Лерка вытащила свой телефон и затыкала пальцами по экрану.
— Странно, не берёт. Обидчивый какой! Ладно, не кисни. Ща всё будет. — Повторила Новорядская и набрала сообщение. — Я ему написала, что ты вернулась, но он пока не в сети. Вот ведь… Занятой какой.
Юля только хотела расспросить подробнее, что за путаница, что за сообщение и вообще, что происходит вокруг неё, как дверь открылась.

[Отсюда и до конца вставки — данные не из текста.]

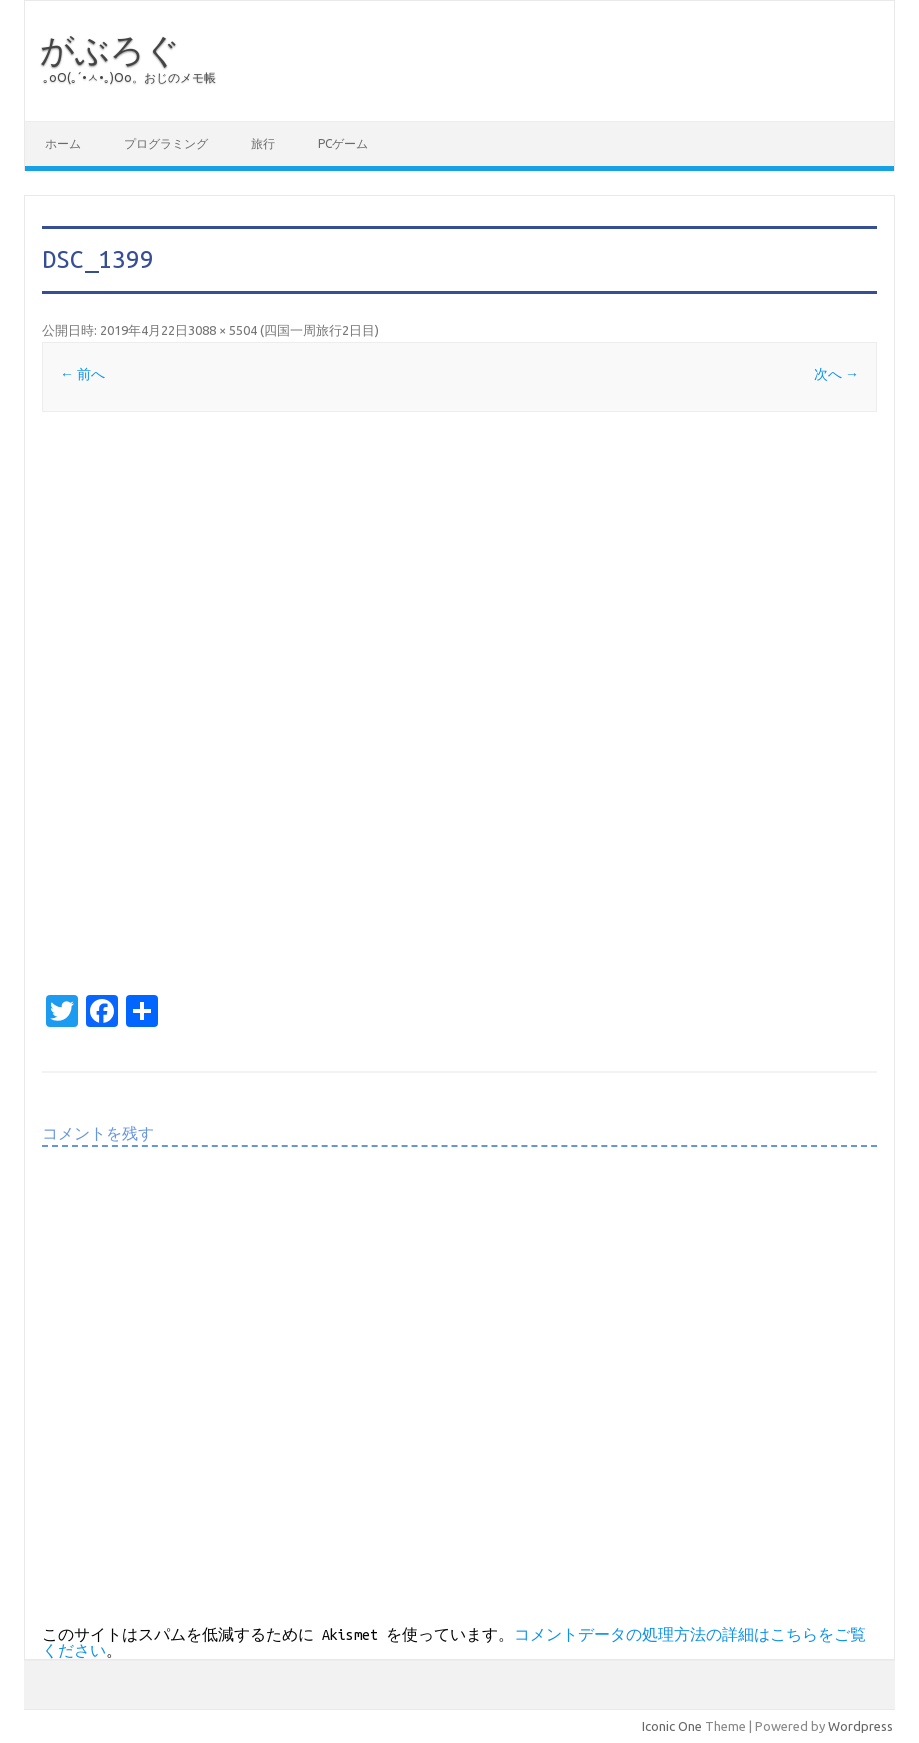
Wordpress (860, 1726)
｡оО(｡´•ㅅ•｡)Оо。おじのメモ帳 (129, 77)
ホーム (63, 143)
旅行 (263, 143)
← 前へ (82, 374)
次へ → (836, 374)
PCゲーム (343, 143)
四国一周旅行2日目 (319, 330)
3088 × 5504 (222, 330)
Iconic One (672, 1726)
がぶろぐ (110, 49)
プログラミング (166, 143)
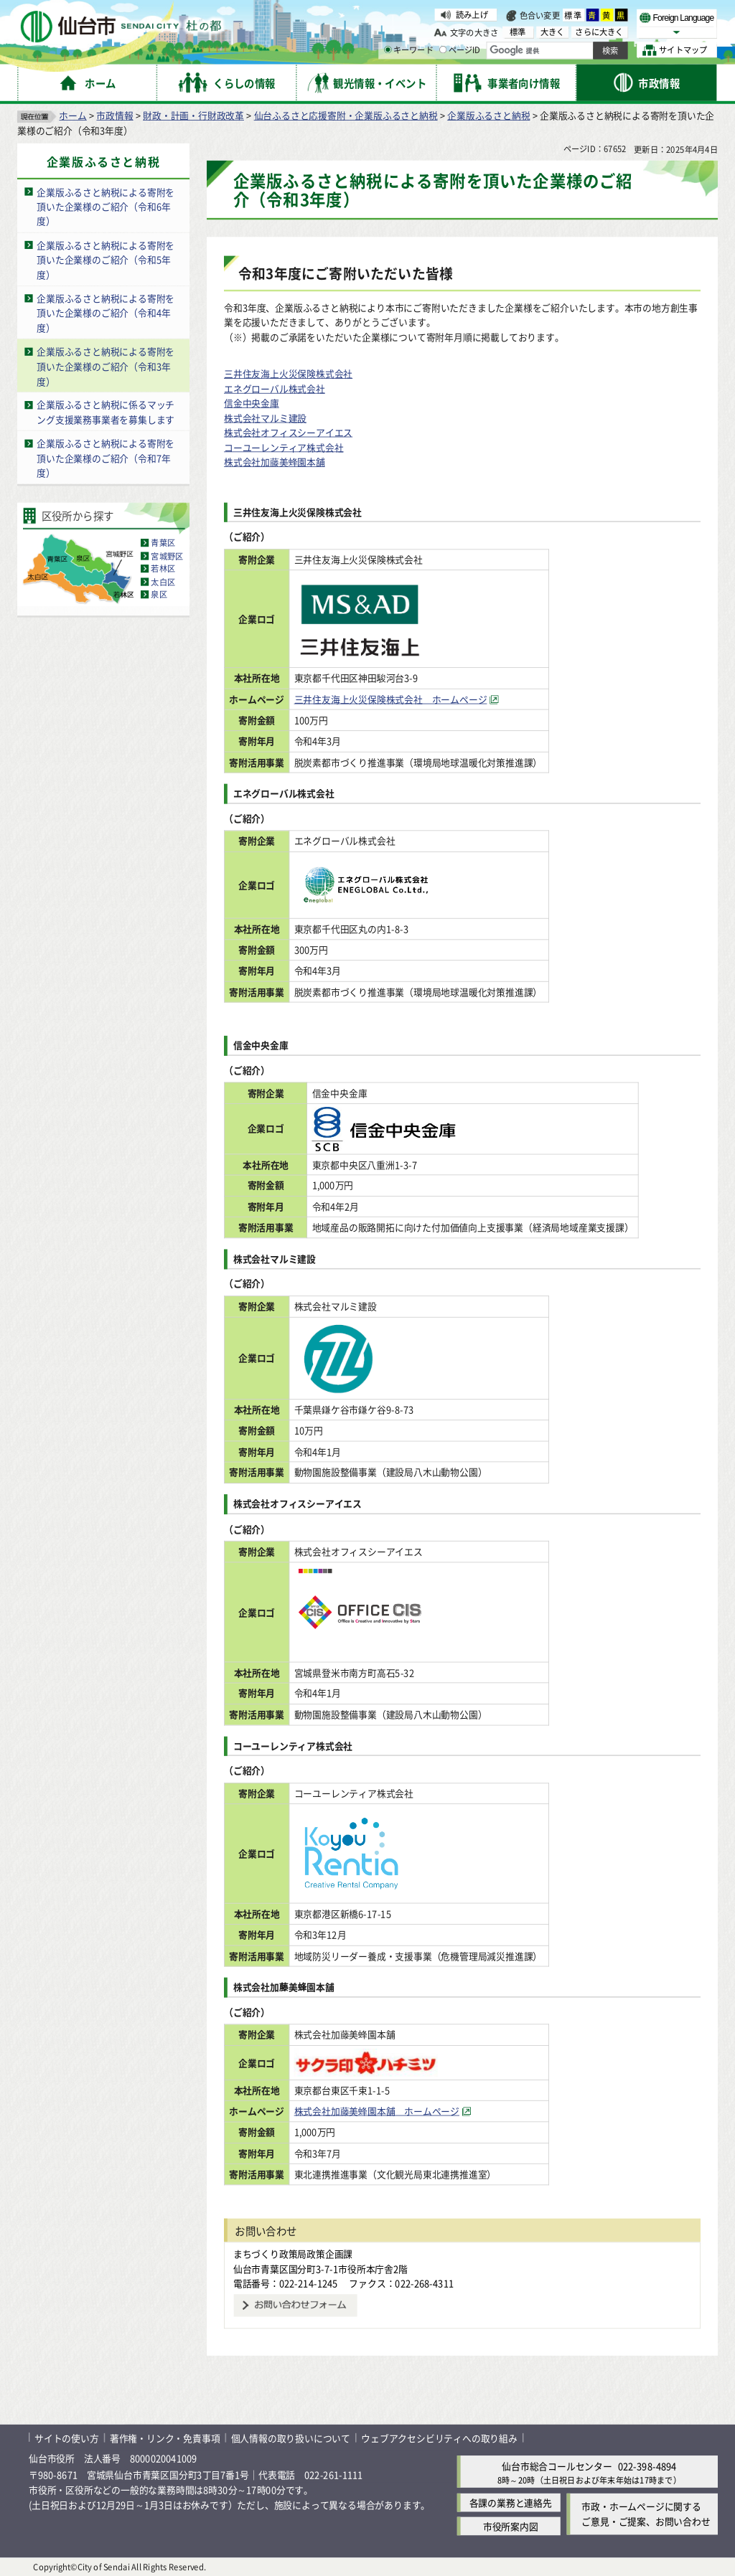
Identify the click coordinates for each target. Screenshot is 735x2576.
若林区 (163, 569)
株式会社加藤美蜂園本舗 (274, 461)
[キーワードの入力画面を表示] (387, 49)
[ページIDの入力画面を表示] (442, 49)
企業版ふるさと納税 (488, 115)
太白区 (163, 582)
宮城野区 (167, 556)
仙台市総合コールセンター (557, 2466)
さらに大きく (599, 32)
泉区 (159, 594)
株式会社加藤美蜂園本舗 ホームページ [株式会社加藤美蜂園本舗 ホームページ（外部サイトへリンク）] (397, 2111)
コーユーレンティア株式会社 (283, 447)
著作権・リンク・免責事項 (165, 2437)
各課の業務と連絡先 (510, 2502)
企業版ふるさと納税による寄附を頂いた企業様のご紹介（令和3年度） (105, 365)
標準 (573, 15)
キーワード (409, 50)
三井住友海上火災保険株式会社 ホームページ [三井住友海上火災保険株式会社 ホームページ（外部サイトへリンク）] (411, 699)
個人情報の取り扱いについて (290, 2437)
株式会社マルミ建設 (265, 418)
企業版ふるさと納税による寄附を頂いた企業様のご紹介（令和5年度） (105, 259)
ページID (460, 50)
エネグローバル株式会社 (274, 388)
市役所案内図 (510, 2526)
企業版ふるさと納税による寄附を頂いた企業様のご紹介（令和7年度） (105, 457)
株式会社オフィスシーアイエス (288, 432)
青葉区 (163, 543)
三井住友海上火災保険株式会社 (288, 373)
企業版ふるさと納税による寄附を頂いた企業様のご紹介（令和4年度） (105, 312)
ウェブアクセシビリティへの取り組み (439, 2437)
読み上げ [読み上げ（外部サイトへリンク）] (472, 14)
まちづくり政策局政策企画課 (292, 2253)
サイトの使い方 (66, 2437)
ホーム (72, 115)
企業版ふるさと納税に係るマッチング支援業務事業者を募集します (105, 411)
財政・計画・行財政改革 (193, 115)
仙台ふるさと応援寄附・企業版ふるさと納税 (346, 115)
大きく (552, 32)
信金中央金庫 (251, 403)
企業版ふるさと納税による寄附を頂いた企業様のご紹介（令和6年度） (105, 206)
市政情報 (114, 115)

— Мам! — Илюха вбежал в комнату с таким растерянным и немного испуганным выражением лица, что даже забавно стало, как всё развернулось в обратную сторону. Только несколько часов назад такая же напуганная Юлька бежала на его поиски. И такое же облегчение было написано на её лице, когда увидела сына в квартире бабушки. — Ффух, ты тут. Я уж заволновался.
— Ты же сказал, что побудешь у бабушки. — Юля обняла сына. — Что-то случилось?
— Ты телефон забыла! — Почти торжественно объявил сын, как будто это всё объясняло. — Ещё и ушла в таком настроении…
— В каком?
— Ну, — Илья озадаченно потёр затылок. — Как я…Ну, и я… Волновался.
— Воооот! — Лерка помахала перед носом пацана указательным пальцем. — Понял теперь? И чтоб больше не смел мать доводить!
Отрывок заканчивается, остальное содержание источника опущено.